*** Data under study ***
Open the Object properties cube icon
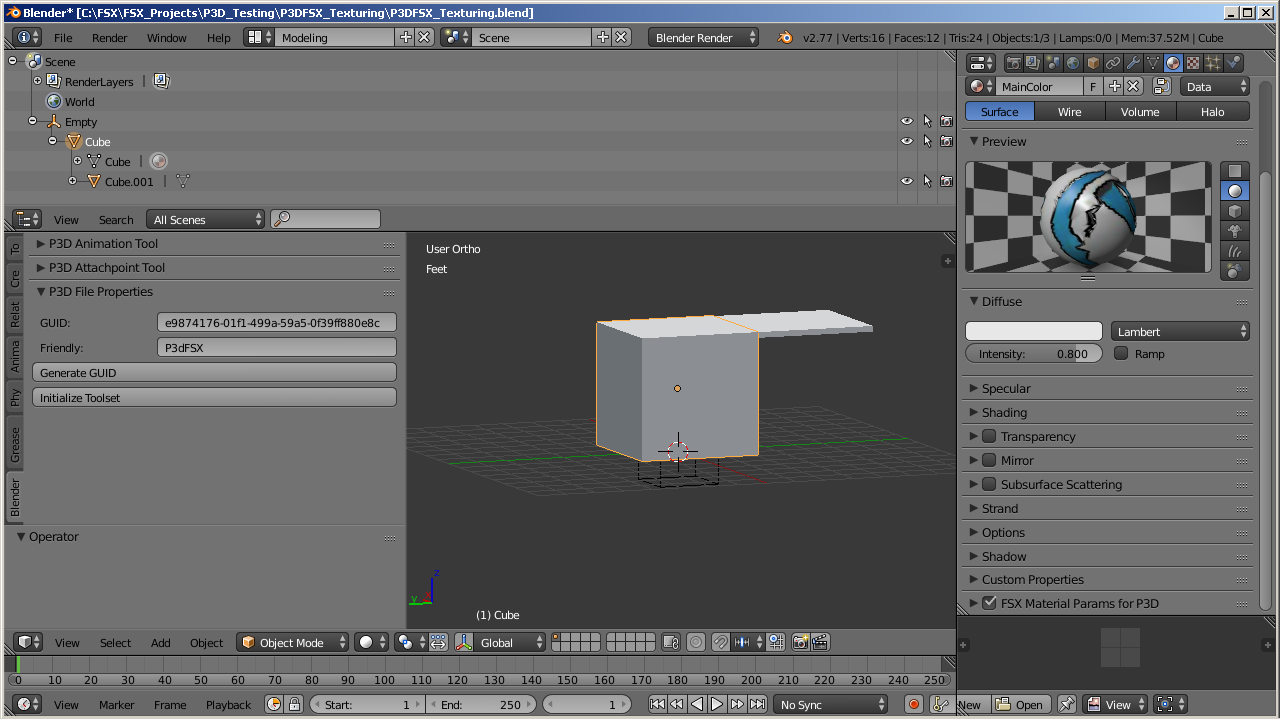 click(x=1094, y=62)
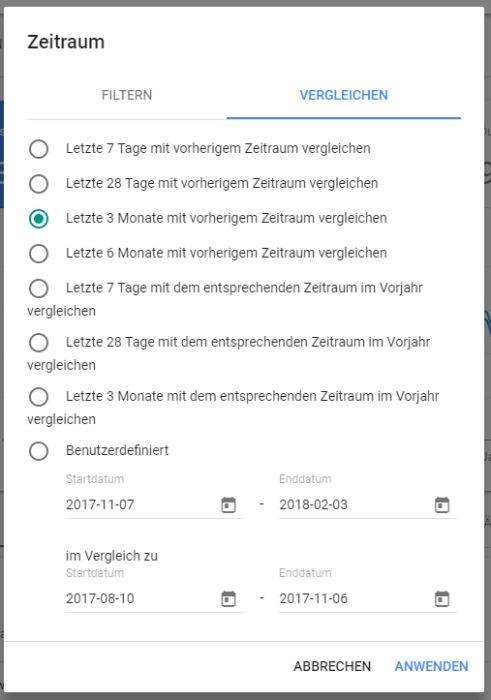Viewport: 491px width, 700px height.
Task: Open calendar picker for first Startdatum
Action: point(229,505)
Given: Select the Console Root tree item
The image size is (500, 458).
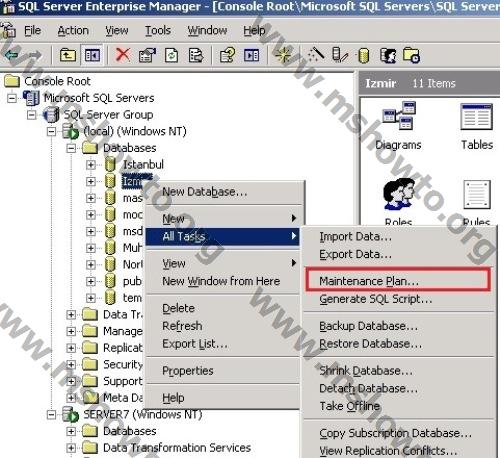Looking at the screenshot, I should (x=57, y=81).
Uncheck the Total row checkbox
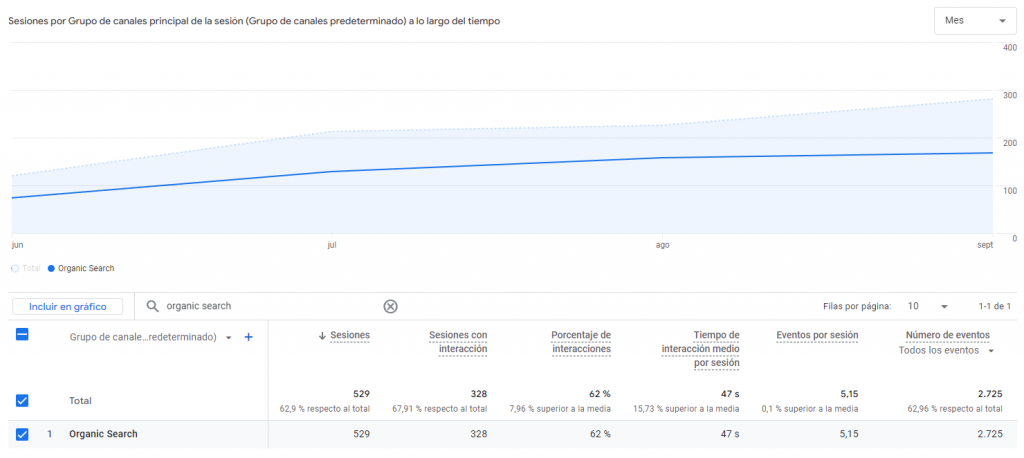Screen dimensions: 1024x458 point(22,400)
*** End of Data under study ***
**Task goal:**
Please return only the lines running from the line with "The image size is (500, 458)." to the final line of the data, both included, exactly and without any pictures.

**Answer box:**
The image size is (500, 458).
Looking at the screenshot, I should (x=57, y=81).
Uncheck the Total row checkbox
Screen dimensions: 1024x458 point(22,400)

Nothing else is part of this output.